# Exercise requirements
All of the entries below are to be repeated word for word.

# Exercise data
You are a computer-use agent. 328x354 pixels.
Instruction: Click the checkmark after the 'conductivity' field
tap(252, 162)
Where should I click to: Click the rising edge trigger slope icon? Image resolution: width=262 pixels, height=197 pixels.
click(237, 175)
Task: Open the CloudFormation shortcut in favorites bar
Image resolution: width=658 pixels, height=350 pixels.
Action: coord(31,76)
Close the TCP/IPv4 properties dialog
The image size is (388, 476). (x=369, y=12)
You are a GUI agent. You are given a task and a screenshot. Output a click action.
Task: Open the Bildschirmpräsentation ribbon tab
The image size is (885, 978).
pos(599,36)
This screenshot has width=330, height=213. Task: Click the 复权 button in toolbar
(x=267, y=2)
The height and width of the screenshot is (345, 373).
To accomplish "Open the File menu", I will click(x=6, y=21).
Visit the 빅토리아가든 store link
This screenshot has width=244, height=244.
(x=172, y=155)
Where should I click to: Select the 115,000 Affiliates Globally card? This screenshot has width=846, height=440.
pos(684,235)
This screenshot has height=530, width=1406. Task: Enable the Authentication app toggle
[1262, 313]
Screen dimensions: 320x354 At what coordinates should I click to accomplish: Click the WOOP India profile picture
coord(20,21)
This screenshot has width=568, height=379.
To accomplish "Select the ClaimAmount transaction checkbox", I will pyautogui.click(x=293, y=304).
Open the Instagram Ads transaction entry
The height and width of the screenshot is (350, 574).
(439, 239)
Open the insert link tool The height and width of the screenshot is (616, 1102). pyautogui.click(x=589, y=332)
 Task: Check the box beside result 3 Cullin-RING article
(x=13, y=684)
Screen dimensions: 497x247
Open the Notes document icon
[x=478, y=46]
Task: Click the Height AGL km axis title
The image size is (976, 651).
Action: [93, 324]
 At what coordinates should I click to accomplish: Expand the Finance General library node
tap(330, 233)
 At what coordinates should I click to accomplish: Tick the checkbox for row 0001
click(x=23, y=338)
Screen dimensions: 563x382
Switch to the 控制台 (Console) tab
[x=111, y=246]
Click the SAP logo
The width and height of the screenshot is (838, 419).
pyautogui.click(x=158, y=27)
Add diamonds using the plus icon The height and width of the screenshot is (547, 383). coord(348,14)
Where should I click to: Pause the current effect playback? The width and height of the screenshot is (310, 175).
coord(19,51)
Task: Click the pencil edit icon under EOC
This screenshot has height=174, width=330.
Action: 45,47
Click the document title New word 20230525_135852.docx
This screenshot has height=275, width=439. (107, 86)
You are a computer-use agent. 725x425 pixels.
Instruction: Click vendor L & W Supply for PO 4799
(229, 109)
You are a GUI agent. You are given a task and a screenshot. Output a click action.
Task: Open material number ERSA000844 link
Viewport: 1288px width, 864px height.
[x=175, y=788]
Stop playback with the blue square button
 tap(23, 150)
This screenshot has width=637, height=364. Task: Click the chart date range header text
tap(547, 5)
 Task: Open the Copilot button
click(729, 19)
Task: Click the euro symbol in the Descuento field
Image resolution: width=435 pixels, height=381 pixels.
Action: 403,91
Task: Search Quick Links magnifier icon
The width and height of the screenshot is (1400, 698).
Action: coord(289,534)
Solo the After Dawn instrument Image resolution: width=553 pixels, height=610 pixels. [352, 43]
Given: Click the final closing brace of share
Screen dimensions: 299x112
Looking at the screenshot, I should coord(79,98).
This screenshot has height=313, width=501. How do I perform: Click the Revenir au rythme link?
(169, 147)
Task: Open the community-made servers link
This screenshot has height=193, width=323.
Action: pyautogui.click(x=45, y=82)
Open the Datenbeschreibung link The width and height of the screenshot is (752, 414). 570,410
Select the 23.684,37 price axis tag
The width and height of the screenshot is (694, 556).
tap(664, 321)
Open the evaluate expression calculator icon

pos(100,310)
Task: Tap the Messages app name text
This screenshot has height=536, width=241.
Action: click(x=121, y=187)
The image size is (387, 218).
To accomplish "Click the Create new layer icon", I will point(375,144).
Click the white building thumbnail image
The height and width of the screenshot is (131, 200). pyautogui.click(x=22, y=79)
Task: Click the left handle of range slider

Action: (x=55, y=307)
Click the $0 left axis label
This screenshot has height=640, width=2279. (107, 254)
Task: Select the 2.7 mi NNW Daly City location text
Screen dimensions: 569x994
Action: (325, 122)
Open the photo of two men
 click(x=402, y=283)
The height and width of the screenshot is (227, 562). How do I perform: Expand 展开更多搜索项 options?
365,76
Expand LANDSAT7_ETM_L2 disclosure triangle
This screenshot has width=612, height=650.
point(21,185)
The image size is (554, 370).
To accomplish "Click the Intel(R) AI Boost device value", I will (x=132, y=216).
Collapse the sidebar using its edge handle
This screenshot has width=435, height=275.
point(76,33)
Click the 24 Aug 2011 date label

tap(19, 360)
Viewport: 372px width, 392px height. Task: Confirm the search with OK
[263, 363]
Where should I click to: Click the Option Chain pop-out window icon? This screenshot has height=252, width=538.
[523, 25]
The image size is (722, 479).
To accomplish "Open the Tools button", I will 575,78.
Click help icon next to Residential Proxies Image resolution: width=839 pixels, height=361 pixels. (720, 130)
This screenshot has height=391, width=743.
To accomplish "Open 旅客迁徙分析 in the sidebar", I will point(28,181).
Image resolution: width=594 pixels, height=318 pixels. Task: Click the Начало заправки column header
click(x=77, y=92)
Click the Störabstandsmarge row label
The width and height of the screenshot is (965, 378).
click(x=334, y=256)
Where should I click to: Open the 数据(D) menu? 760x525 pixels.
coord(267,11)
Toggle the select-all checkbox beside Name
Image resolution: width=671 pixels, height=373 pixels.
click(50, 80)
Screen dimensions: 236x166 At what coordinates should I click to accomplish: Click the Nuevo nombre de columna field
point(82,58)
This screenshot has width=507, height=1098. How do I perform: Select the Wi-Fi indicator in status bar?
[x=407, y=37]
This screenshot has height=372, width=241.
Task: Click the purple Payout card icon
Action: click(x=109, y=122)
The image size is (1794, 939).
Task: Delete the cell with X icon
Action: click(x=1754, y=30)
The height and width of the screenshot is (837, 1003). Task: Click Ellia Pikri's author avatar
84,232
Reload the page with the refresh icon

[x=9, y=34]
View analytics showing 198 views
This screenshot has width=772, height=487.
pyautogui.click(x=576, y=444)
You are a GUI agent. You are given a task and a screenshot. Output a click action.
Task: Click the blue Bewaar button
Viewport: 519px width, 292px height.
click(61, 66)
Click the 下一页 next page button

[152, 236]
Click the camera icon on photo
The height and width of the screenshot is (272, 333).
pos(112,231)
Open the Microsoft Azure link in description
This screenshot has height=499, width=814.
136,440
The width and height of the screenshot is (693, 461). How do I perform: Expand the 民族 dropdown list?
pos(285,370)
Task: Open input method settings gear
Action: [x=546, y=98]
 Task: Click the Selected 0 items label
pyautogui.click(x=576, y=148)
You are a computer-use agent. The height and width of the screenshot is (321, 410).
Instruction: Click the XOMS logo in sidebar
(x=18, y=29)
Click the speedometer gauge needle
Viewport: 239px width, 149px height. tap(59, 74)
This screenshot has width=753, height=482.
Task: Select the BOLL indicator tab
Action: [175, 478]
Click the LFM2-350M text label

# Final answer
You are a computer-use agent. 328x354 pixels.
Instruction: Click the checkmark after the 'conductivity' field
tap(252, 162)
Where should I click to: Click the rising edge trigger slope icon? Image resolution: width=262 pixels, height=197 pixels.
click(237, 175)
Task: Open the CloudFormation shortcut in favorites bar
Image resolution: width=658 pixels, height=350 pixels.
Action: coord(31,76)
Close the TCP/IPv4 properties dialog
The image size is (388, 476). (x=369, y=12)
You are a GUI agent. You are given a task and a screenshot. Output a click action.
Task: Open the Bildschirmpräsentation ribbon tab
The image size is (885, 978).
pos(599,36)
This screenshot has width=330, height=213. Task: Click the 复权 button in toolbar
(x=267, y=2)
The height and width of the screenshot is (345, 373).
To accomplish "Open the File menu", I will click(x=6, y=21).
Visit the 빅토리아가든 store link
This screenshot has width=244, height=244.
(x=172, y=155)
Where should I click to: Select the 115,000 Affiliates Globally card? This screenshot has width=846, height=440.
pos(684,235)
This screenshot has height=530, width=1406. Task: Enable the Authentication app toggle
[1262, 313]
Screen dimensions: 320x354 At what coordinates should I click to accomplish: Click the WOOP India profile picture
coord(20,21)
This screenshot has width=568, height=379.
To accomplish "Select the ClaimAmount transaction checkbox", I will pyautogui.click(x=293, y=304).
Open the Instagram Ads transaction entry
The height and width of the screenshot is (350, 574).
(439, 239)
Open the insert link tool The height and width of the screenshot is (616, 1102). pyautogui.click(x=589, y=332)
 Task: Check the box beside result 3 Cullin-RING article
(x=13, y=684)
Screen dimensions: 497x247
Open the Notes document icon
[x=478, y=46]
Task: Click the Height AGL km axis title
The image size is (976, 651).
Action: [93, 324]
 At what coordinates should I click to accomplish: Expand the Finance General library node
tap(330, 233)
 At what coordinates should I click to accomplish: Tick the checkbox for row 0001
click(x=23, y=338)
Screen dimensions: 563x382
Switch to the 控制台 (Console) tab
[x=111, y=246]
Click the SAP logo
The width and height of the screenshot is (838, 419).
pyautogui.click(x=158, y=27)
Add diamonds using the plus icon The height and width of the screenshot is (547, 383). coord(348,14)
Where should I click to: Pause the current effect playback? The width and height of the screenshot is (310, 175).
coord(19,51)
Task: Click the pencil edit icon under EOC
This screenshot has height=174, width=330.
Action: 45,47
Click the document title New word 20230525_135852.docx
This screenshot has height=275, width=439. (107, 86)
You are a computer-use agent. 725x425 pixels.
Instruction: Click vendor L & W Supply for PO 4799
(229, 109)
You are a GUI agent. You are given a task and a screenshot. Output a click action.
Task: Open material number ERSA000844 link
Viewport: 1288px width, 864px height.
[x=175, y=788]
Stop playback with the blue square button
 tap(23, 150)
This screenshot has width=637, height=364. Task: Click the chart date range header text
tap(547, 5)
 Task: Open the Copilot button
click(729, 19)
Task: Click the euro symbol in the Descuento field
Image resolution: width=435 pixels, height=381 pixels.
Action: 403,91
Task: Search Quick Links magnifier icon
The width and height of the screenshot is (1400, 698).
Action: coord(289,534)
Solo the After Dawn instrument Image resolution: width=553 pixels, height=610 pixels. [352, 43]
Given: Click the final closing brace of share
Screen dimensions: 299x112
Looking at the screenshot, I should coord(79,98).
This screenshot has height=313, width=501. How do I perform: Click the Revenir au rythme link?
(169, 147)
Task: Open the community-made servers link
This screenshot has height=193, width=323.
Action: pyautogui.click(x=45, y=82)
Open the Datenbeschreibung link The width and height of the screenshot is (752, 414). 570,410
Select the 23.684,37 price axis tag
The width and height of the screenshot is (694, 556).
tap(664, 321)
Open the evaluate expression calculator icon

pos(100,310)
Task: Tap the Messages app name text
This screenshot has height=536, width=241.
Action: click(x=121, y=187)
The image size is (387, 218).
To accomplish "Click the Create new layer icon", I will point(375,144).
Click the white building thumbnail image
The height and width of the screenshot is (131, 200). pyautogui.click(x=22, y=79)
Task: Click the left handle of range slider

Action: (x=55, y=307)
Click the $0 left axis label
This screenshot has height=640, width=2279. (107, 254)
Task: Select the 2.7 mi NNW Daly City location text
Screen dimensions: 569x994
Action: (325, 122)
Open the photo of two men
 click(x=402, y=283)
The height and width of the screenshot is (227, 562). How do I perform: Expand 展开更多搜索项 options?
365,76
Expand LANDSAT7_ETM_L2 disclosure triangle
This screenshot has width=612, height=650.
point(21,185)
The image size is (554, 370).
To accomplish "Click the Intel(R) AI Boost device value", I will (x=132, y=216).
Collapse the sidebar using its edge handle
This screenshot has width=435, height=275.
point(76,33)
Click the 24 Aug 2011 date label

tap(19, 360)
Viewport: 372px width, 392px height. Task: Confirm the search with OK
[263, 363]
Where should I click to: Click the Option Chain pop-out window icon? This screenshot has height=252, width=538.
[523, 25]
The image size is (722, 479).
To accomplish "Open the Tools button", I will 575,78.
Click help icon next to Residential Proxies Image resolution: width=839 pixels, height=361 pixels. (720, 130)
This screenshot has height=391, width=743.
To accomplish "Open 旅客迁徙分析 in the sidebar", I will point(28,181).
Image resolution: width=594 pixels, height=318 pixels. Task: Click the Начало заправки column header
click(x=77, y=92)
Click the Störabstandsmarge row label
The width and height of the screenshot is (965, 378).
click(x=334, y=256)
Where should I click to: Open the 数据(D) menu? 760x525 pixels.
coord(267,11)
Toggle the select-all checkbox beside Name
Image resolution: width=671 pixels, height=373 pixels.
click(50, 80)
Screen dimensions: 236x166 At what coordinates should I click to accomplish: Click the Nuevo nombre de columna field
point(82,58)
This screenshot has width=507, height=1098. How do I perform: Select the Wi-Fi indicator in status bar?
[x=407, y=37]
This screenshot has height=372, width=241.
Task: Click the purple Payout card icon
Action: click(x=109, y=122)
The image size is (1794, 939).
Task: Delete the cell with X icon
Action: click(x=1754, y=30)
The height and width of the screenshot is (837, 1003). Task: Click Ellia Pikri's author avatar
84,232
Reload the page with the refresh icon

[x=9, y=34]
View analytics showing 198 views
This screenshot has width=772, height=487.
pyautogui.click(x=576, y=444)
You are a GUI agent. You are given a task and a screenshot. Output a click action.
Task: Click the blue Bewaar button
Viewport: 519px width, 292px height.
click(61, 66)
Click the 下一页 next page button

[152, 236]
Click the camera icon on photo
The height and width of the screenshot is (272, 333).
pos(112,231)
Open the Microsoft Azure link in description
This screenshot has height=499, width=814.
136,440
The width and height of the screenshot is (693, 461). How do I perform: Expand the 民族 dropdown list?
pos(285,370)
Task: Open input method settings gear
Action: [x=546, y=98]
 Task: Click the Selected 0 items label
pyautogui.click(x=576, y=148)
You are a computer-use agent. The height and width of the screenshot is (321, 410).
Instruction: Click the XOMS logo in sidebar
(x=18, y=29)
Click the speedometer gauge needle
Viewport: 239px width, 149px height. tap(59, 74)
This screenshot has width=753, height=482.
Task: Select the BOLL indicator tab
Action: [175, 478]
Click the LFM2-350M text label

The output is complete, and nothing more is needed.